Subcomandante Marcos nega confusão com professores

O líder zapatista, subcomandante Marcos, negou hoje ter participado de uma confusão e trocado golpes com professores durante sua passagem pelo estado de Oaxaca, sudeste do México, como divulgou a imprensa local.Vários meios de comunicação informaram que, na madrugada de sexta-feira passada, Marcos tinha dado golpes e lançado uma cadeira e caixas contra a porta e janelas de um auditório onde se realizava uma assembléia sindical e onde tinham ficado membros de sua comitiva a que não permitiam sair."Não houve em nenhum momento algazarra nem golpes... não se destruiu nem avariou mobília das instalações do sindicalismo de Oaxaca", afirmou o líder zapatista em comunicado.

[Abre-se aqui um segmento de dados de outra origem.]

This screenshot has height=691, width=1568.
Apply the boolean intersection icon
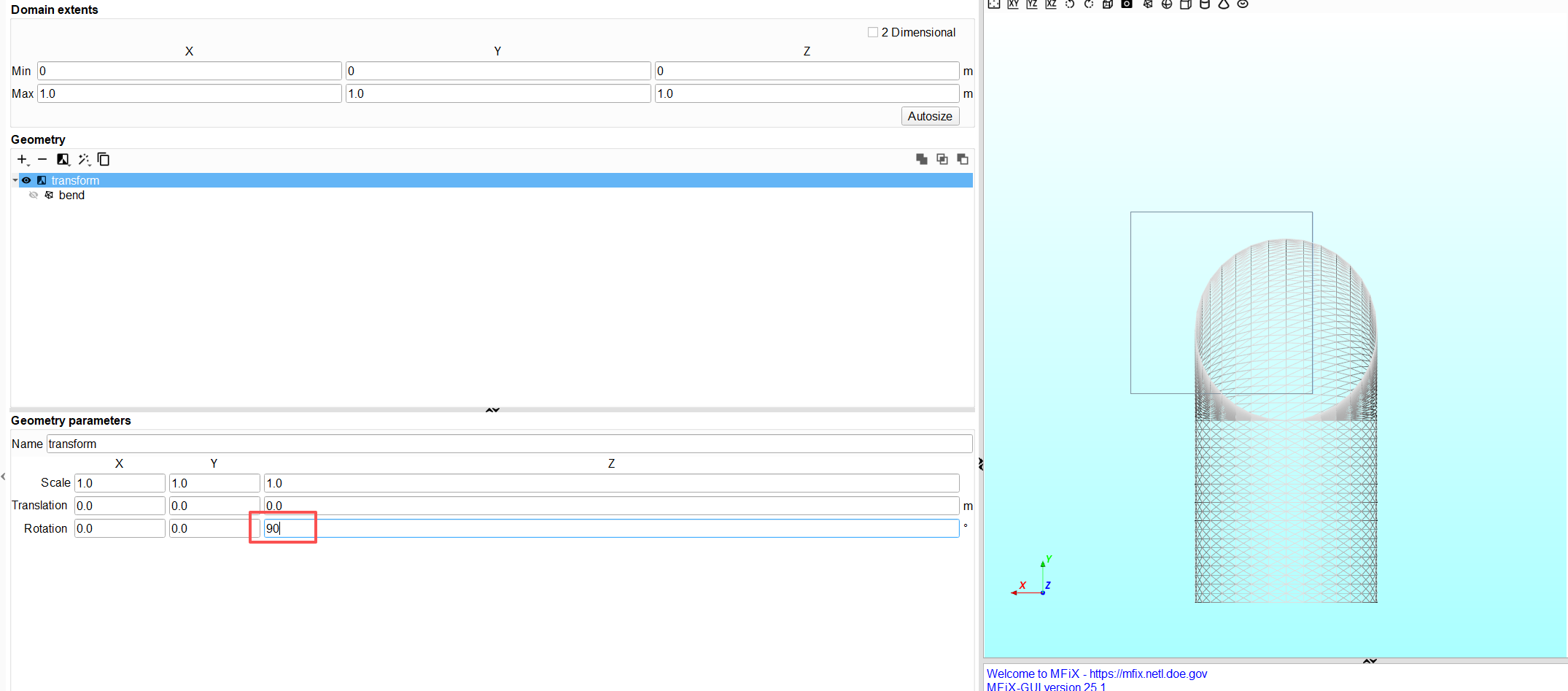coord(942,159)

Ele assegurou que "os companheiros do magistério que se encarregavam de nós, em todo momento nos trataram com respeito e atenção".Ao abandonar hoje o estado de Oaxaca, o líder do Exército Zapatista de Libertação Nacional (EZLN), que se denomina delegado Zero, assegurou em comunicado que todas essas afirmações são mentiras "montadas por alguns meios de comunicação". O líder zapatista ofereceu sua versão e assegurou que na reunião que manteve com os membros do sindicato de professores "recebeu perguntas, questionamentos e sinais de simpatia, tudo em um ambiente de respeito" e que posteriormente se retirou para que os professores continuassem sua assembléia.Ele acrescentou que responderam a todas as perguntas com "uma fundamentação histórica de nossa posição crítica frente à classe política mexicana, particularmente frente ao Partido da Revolução Democrática (PRD)".